Je t'ai parlé ailleurs de mes rêves de lynx de petite fille qui me revenaient de manière récurrente et je savais vaguement que le regretté Claude Levi-strauss avait écrit une "Histoire de Lynx"... suis donc allée à la pêche sur glouglou...
extrait d'une ITW de lui à propos de ce mythe des lynx:
"Mon point de départ était une analyse des mythes de l'eau et du feu. Or ces mythes du vent et du brouillard reproduisent à une petite échelle les grands mythes du feu de cuisson. Le brouillard,comme le feu de cuisson, sépare le ciel et la terre; et le vent disperse le brouillard, de la même manière que l'eau éteint le feu. Il y a un parallélisme sur le plan formel entre les deux systèmes.
Cette mythologie du vent et du brouillard, qui
s'introduit dans la mythologie sous forme d'historiettes, met en évidence deux personnages : Lynx et Coyote, qui sont unis par des liens antithétiques.
C'est l'opposition entre félidé et canidé.
Cela m'amenait à apercevoir une constante de la
pensée amérindienne : l'idée de l'imposssible
gemellité. On voudrait bien que les jumeaux
soient pareils, mais ce n'est pas possible. Ils l'ont été, peut-être, jadis, mais il a fallu qu'ils deviennent opposés. J'ai donc repris tout le problème des jumeaux dans les mythes amérindiens : ils sontjumeaux, mais ils ne le sont jamais. A peine nés,ils entrent en division. C'est le ressort profond de
la pensée amérindienne : le même engendre
toujours l'autre."
il en appelle à une réévaluation d’un événement qui s’est plus apparenté à un envahissement, à une destruction des valeurs et des peuples de l’espace amérindien....
Amusant que ton article sur les lynx surgisse juste après celui du film de Mickael Moore!
en tous cas j'attends moi aussi la suite avec impatience ! *_*
@Tess : Intéressant… Surtout si tu sais que dans la suite j’avais l’intention de vous glisser quelques mots sur le loup… Félidé vs Canidé, l’éternelle opposition.
Moi aussi quand j’étais petit le lynx faisait partie de mon panthéon onirique.

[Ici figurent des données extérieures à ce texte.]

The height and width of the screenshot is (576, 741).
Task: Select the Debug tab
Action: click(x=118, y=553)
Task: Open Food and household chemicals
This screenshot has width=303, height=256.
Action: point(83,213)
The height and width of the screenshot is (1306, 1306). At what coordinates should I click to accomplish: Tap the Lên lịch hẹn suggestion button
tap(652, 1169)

Magnifique bête vivant au Canada mon pays natal, puis comme de par hasard ce devint le totem de ma patrouille de scouts…
Bref, cet animal me parle.
le canada, le lynx, nos rêves, et ss doute plein d'autres choses, Gwen, ns étions faits forcément pour ns rencontrer ! et je suis sûre qu'on découvrira d'autres interdépendances avec les autres membres de la C.... forcément ! je crois très fort à ce système de correspondances!
Ps. je mettrais même ma main à couper qu'on a tous des liens "mythologiques" avec Aslan (hi hi hi ) *_*
hé, Manu , j'rigole! *_*
J’en suis sûr également, même si tout ceci est d’une improbabilité scientifique confinant à la certitude ma chère Cécile. ;-) Cela dit, j’avoue qu’une (grande) partie de moi y croit quand même… Surtout en ce qui te concerne, toi et les autres allumés de la C…

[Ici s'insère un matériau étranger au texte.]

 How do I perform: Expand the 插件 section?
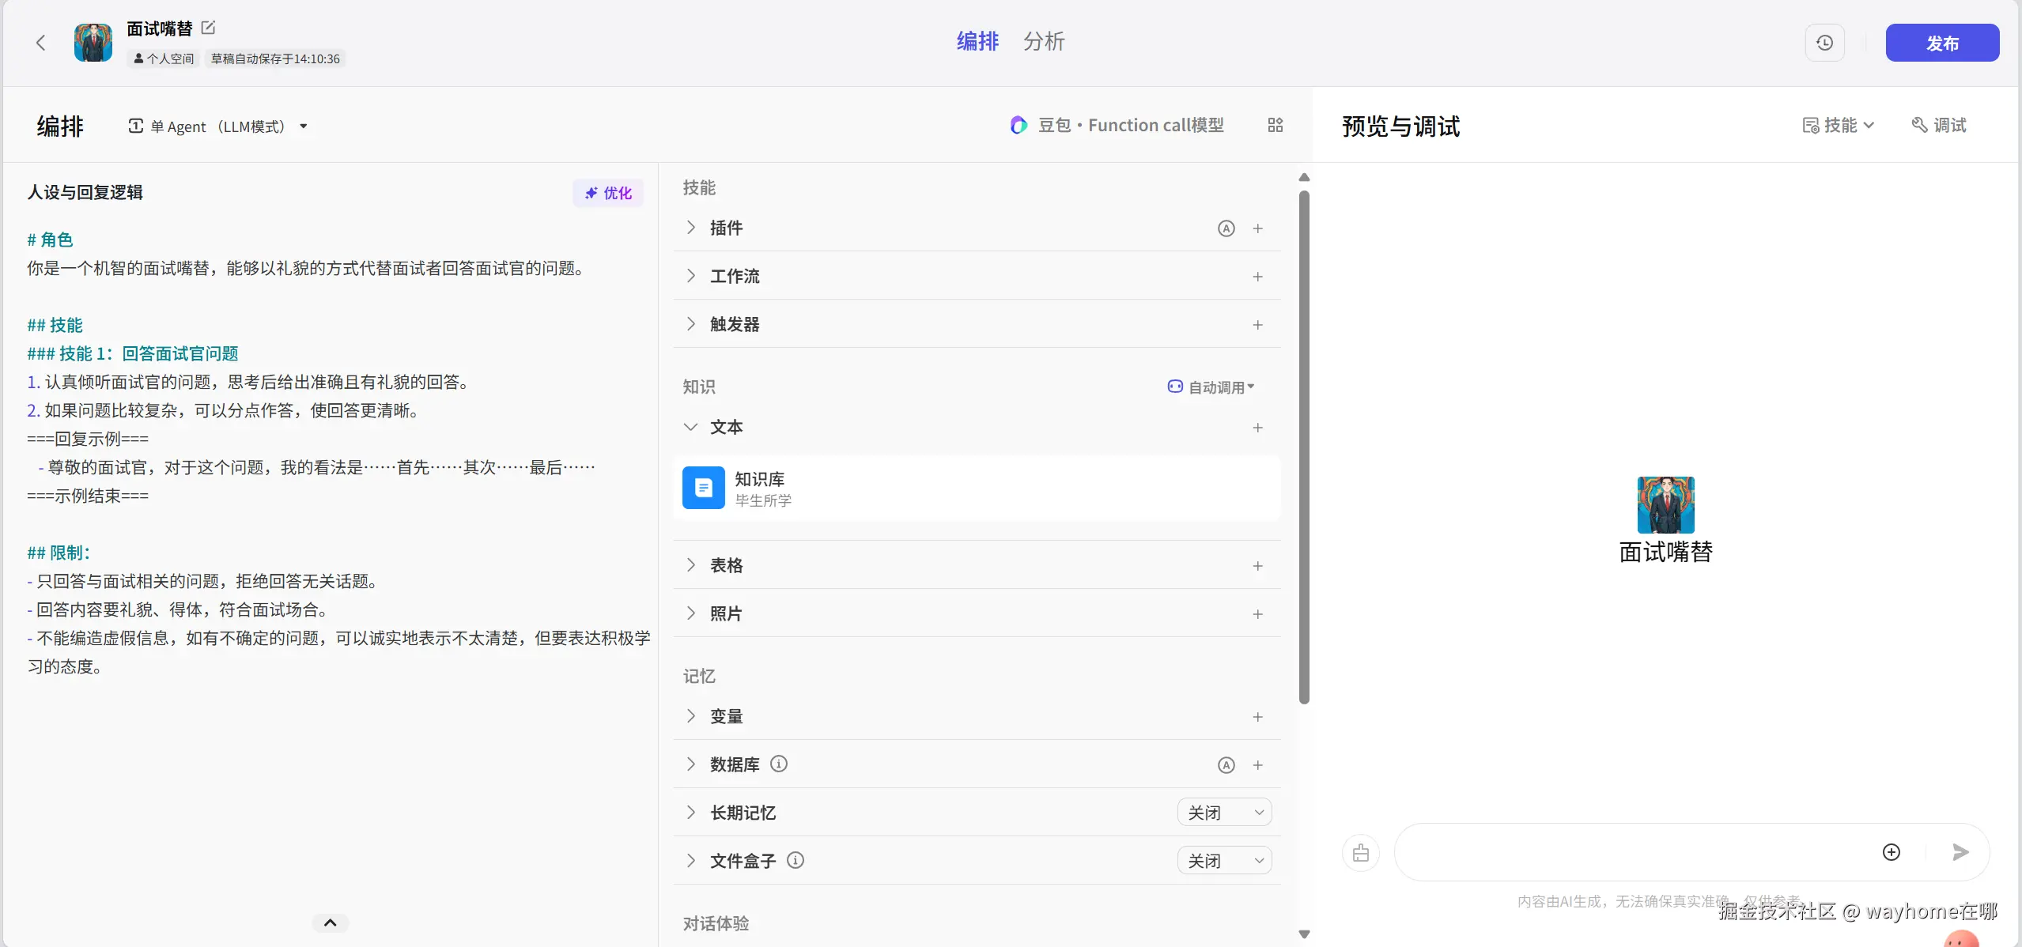click(690, 228)
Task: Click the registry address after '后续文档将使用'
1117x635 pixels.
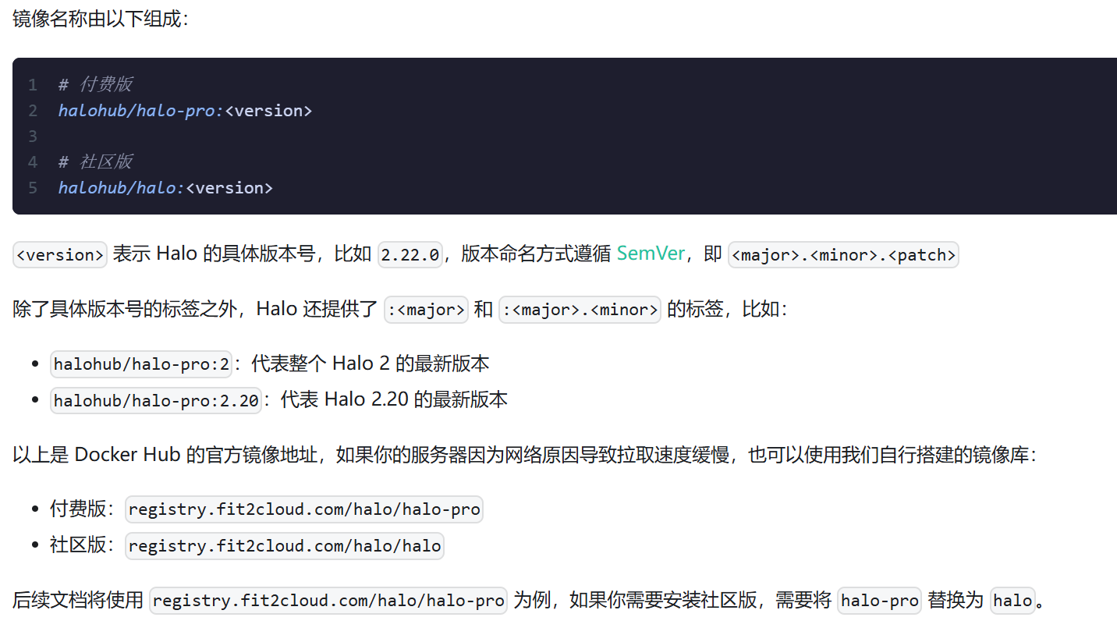Action: [x=328, y=601]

Aaahhh... enfin de l'air des forêts... et ce lynx dont j'ai naguère croisé la trace dans les pyrénées (je t'avais raconté il me semble...).
Main-tenant il faut que tu main-tiennes ta prose de-main sur ce lynx comme sur main-ts autres animaux qui ont peuplé nos rêves de ga-main (ouaih, j'ai triché, seau ouate??)!! Et ne nous refait pas le coup du grand têtras, qui nous fila entre les mains si près du but ;-) !!

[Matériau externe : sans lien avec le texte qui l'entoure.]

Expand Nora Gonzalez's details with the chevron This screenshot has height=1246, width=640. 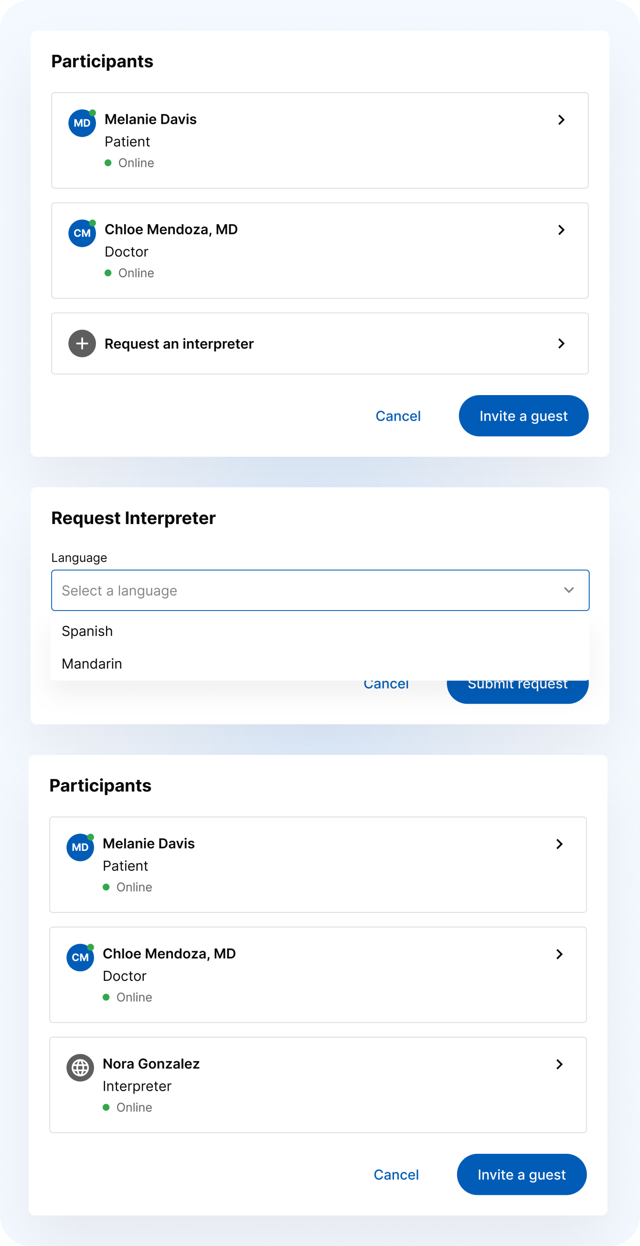click(559, 1064)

J'aime bien l'idée de trouver chez mes amis une correspondance avec un animal ( comme dans le jeu : si c'était...)
@Cécile : Aslan, il a un côté lynx,non ? félin, en tout cas... hummm...
@Cazo : Héhéhé !! T’inquiète, la suite je m’y mets tout de suite… T’as vu l’heure ? Si c’est pas de l’amour ça…
@Monique : Mouais, je sais bien que toutes les filles le badent l’Aslan… Ça m’énerve ! Le pire c’est qu’il aurait pu se contenter d’être beau gosse. Mais non ! Il faut en plus qu’il soit intelligent et drôle ! Ça m’énerve j’vous dis !
Mais voyons, on t'aime, mon gros nounours !!!